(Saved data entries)
■ ■ ■ ■ ■ ■ ■

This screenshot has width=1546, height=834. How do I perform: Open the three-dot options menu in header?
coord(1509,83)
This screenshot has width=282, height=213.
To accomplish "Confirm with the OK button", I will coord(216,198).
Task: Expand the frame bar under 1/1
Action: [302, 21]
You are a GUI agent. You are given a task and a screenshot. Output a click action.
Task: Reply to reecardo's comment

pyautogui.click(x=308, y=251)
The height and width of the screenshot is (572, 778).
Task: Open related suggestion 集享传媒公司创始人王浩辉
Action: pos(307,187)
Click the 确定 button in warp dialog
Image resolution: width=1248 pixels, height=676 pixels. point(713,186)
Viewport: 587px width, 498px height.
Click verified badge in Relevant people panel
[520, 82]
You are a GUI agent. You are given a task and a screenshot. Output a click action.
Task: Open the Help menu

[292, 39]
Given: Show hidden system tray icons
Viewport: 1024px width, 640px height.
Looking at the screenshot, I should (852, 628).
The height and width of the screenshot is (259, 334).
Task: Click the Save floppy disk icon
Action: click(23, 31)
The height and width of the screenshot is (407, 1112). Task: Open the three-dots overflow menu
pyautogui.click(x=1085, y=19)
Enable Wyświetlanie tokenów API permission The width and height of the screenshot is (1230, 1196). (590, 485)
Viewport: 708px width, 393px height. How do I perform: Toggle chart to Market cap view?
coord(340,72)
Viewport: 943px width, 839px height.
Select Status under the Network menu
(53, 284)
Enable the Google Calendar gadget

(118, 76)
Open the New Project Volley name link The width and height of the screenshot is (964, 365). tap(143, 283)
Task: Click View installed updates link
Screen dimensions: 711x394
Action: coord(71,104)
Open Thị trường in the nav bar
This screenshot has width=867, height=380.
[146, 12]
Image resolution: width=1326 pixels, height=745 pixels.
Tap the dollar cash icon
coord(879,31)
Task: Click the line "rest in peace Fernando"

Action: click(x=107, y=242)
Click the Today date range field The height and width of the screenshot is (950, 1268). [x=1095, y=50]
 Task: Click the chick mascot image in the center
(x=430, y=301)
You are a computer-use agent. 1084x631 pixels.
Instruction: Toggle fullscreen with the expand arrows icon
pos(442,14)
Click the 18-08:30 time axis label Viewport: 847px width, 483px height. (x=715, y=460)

■ ■ ■ ■ ■ ■ ■

**What you should do**
Output an exact copy of the lines beginning at the one that holds "Click the Today" and running through the final line of the records.

**Task output**
Click the Today date range field The height and width of the screenshot is (950, 1268). [x=1095, y=50]
 Task: Click the chick mascot image in the center
(x=430, y=301)
You are a computer-use agent. 1084x631 pixels.
Instruction: Toggle fullscreen with the expand arrows icon
pos(442,14)
Click the 18-08:30 time axis label Viewport: 847px width, 483px height. (x=715, y=460)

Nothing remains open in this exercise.